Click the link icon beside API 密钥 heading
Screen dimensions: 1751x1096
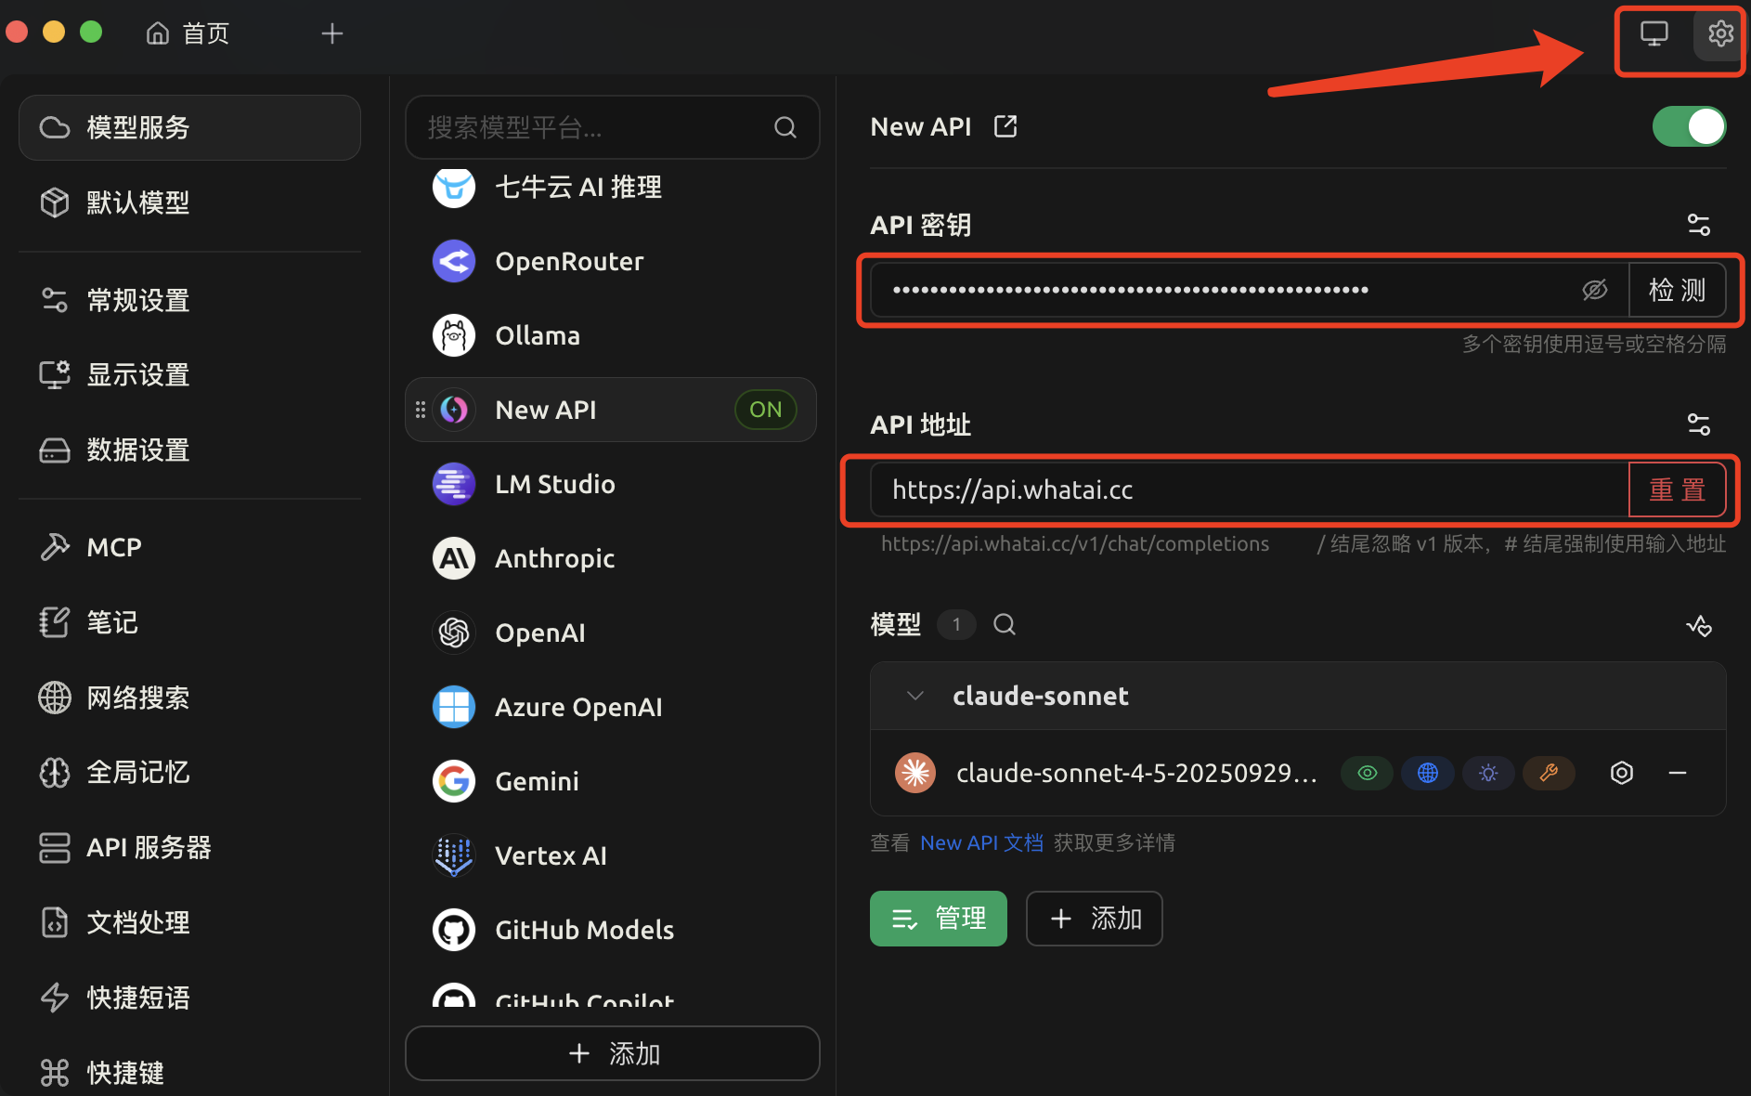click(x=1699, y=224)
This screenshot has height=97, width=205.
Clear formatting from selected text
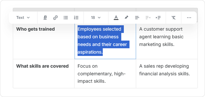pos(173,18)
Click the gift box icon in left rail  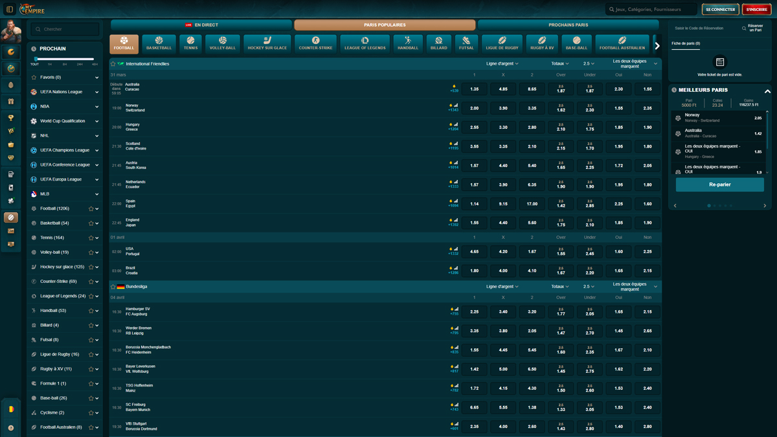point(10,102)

...

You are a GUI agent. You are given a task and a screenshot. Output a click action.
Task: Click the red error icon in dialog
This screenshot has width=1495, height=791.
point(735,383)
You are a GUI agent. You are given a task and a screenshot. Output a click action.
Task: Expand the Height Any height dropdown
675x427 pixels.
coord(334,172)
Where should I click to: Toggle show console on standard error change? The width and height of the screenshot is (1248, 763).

• Task to carry out: Copy each line of the listing above that contains the word "This".

• Full output:
This screenshot has height=97, width=205.
This screenshot has width=1495, height=791.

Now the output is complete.